>> START

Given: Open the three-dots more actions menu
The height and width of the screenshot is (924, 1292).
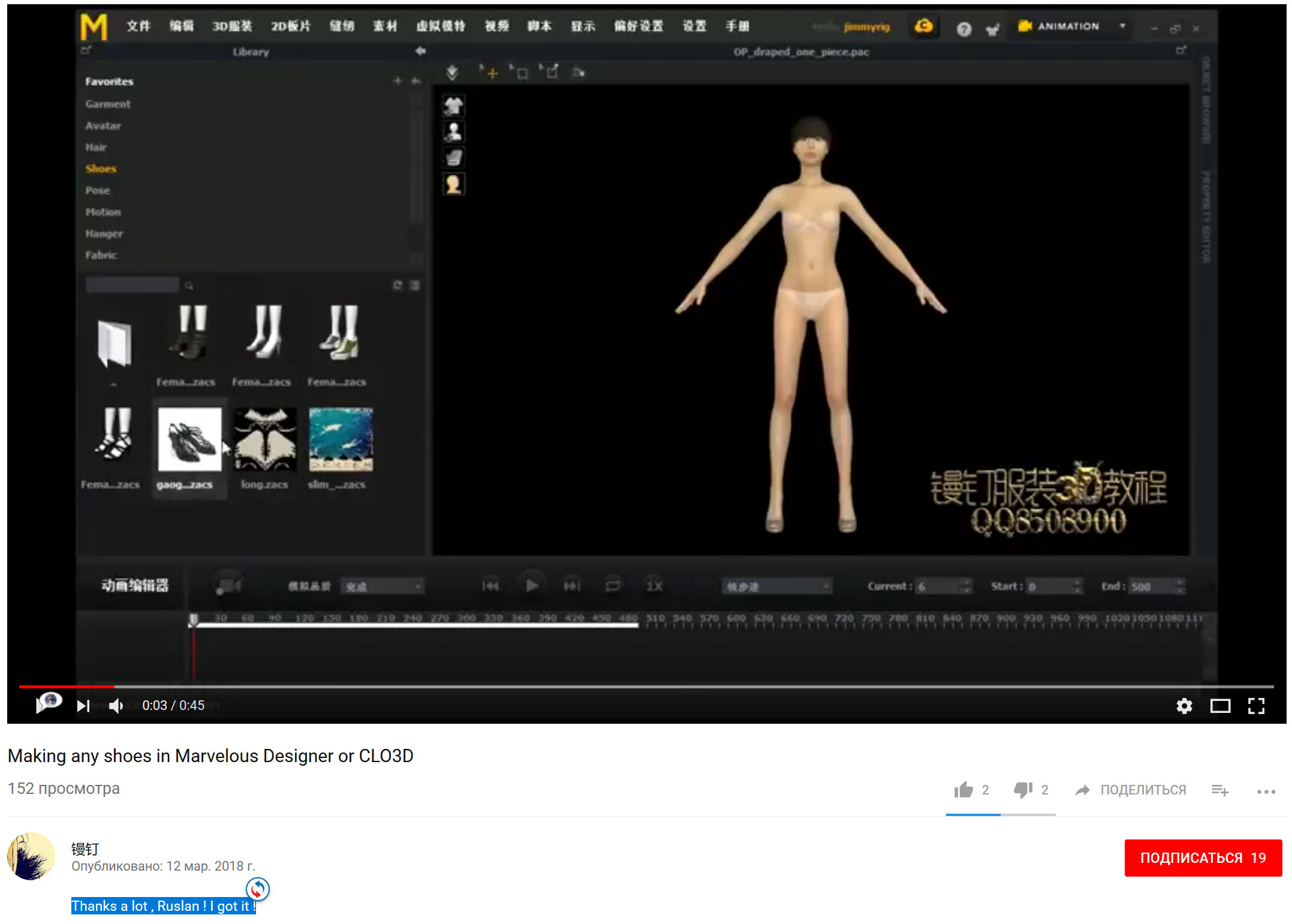Looking at the screenshot, I should point(1266,791).
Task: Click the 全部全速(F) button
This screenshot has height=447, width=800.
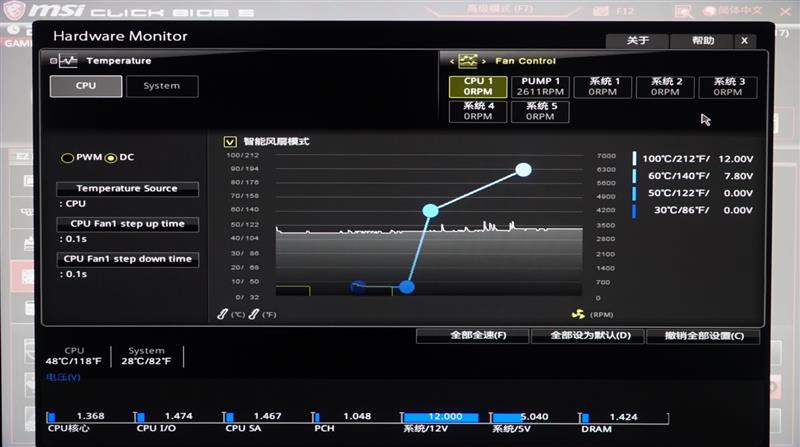Action: pos(478,336)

>> END

> _Request_
Identify each line of the records that contains the word "width", and copy those lines in full.

> _Reply to the exercise_
The height and width of the screenshot is (924, 1292).
This screenshot has height=447, width=800.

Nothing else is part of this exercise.